Abstract    With a focus on investigations in the area of overactuated spacecraft, a new high-performance robust three-axis finite-time attitude control approach, which is organized in connection with the quaternion based estimation scheme is proposed in the present research with respect to state-of-the-art. The approach proposed here is realized based upon double closed loops to deal with the angular rates of the system, in the inner loop, and also the rotational angles of the system in line with the corresponding quaternion, in the outer loop, synchronously. With this goal, a combination of the linear and its non-linear terms through the sliding mode control approach and also the proportional derivative based linear quadratic regulator control approach is organized. There is the white measurement noise to be realized the outcomes in such real situations, where it is coped with through the optimal estimation scheme to be designed, correspondingly.
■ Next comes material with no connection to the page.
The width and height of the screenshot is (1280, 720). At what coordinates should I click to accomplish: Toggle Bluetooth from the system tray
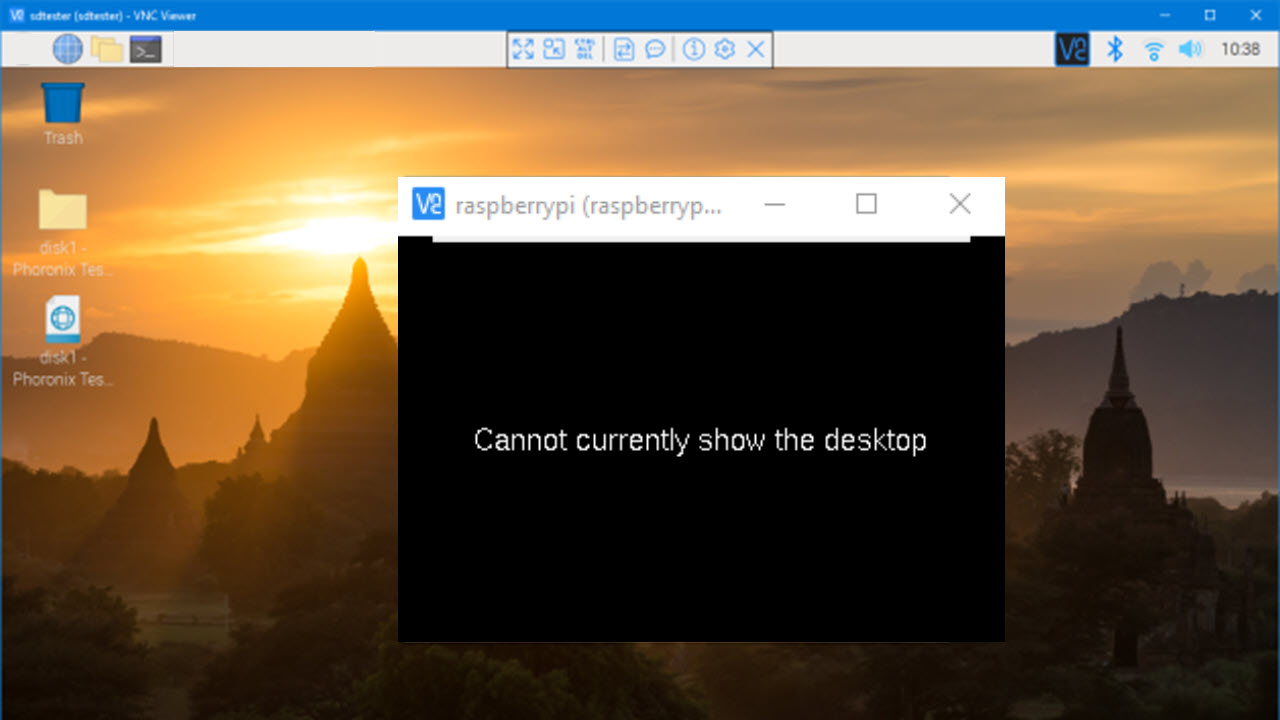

The investigated results are organized with regard to the pulse modulation synthesis through the technique of the pulse width pulse frequency to manage a set of on-off reaction thrusters, as long as the control allocation is employed to handle the aforementioned overactuated system under control. The effectiveness of the approach investigated is finally considered in line with a series of the experiments to be tangibly verified.

 

Keywords    Robust Finite-Time Attitude Control Approach Overactuated Spacecraft Quaternion Based Estimation Scheme Measurement Noise

 

چکیده    با تمرکز بر پژوهش در حوزه فضاپیماهای فوق تحریک، یک روش کنترل وضعیت مقاوم سه محوره جدید با کارآیی بالا بر اساس تخمین مبتنی بر کواترنیون در این تحقیق پیشنهاد شده است. این روش کنترلی بر پایه طراحی دو حلقه برای کنترل همزمان سرعت زاویه­ای و چرخش زاویه­ای در راستای کواترنیون صورت پذیرفته است. با این هدف، یک ترکیب خطی و غیرخطی با به کارگیری کنترل مد لغزشی و همچنین کنترل تناسبی مشتقی مبتنی بر رگولاتور درجه دوم خطی طراحی شده است. در این پژوهش، نویز سفید اندازه­گیری مورد بررسی قرار گرفته است و متناظرا از یک روش تخمین مبتنی بر کواترنیون استفاده شده است. نتایج حاصل بر پایه آنالیز مدلاسیون پالس از طریق تکنیک پهنای پالس و فرکانس پالس با هدف راه اندازی یک مجموعه رانشگرهای عکس العملی دو وضعیته بیان شده است، در شرایطی که ایده تخصیص کنترل جهت راه اندازی سامانه فوق تحریک مطرح شده است. برتری نتایج روش پیشنهادی در راستای یک مجموعه آزمایشات ارزیابی و مورد تایید قرار گرفته است.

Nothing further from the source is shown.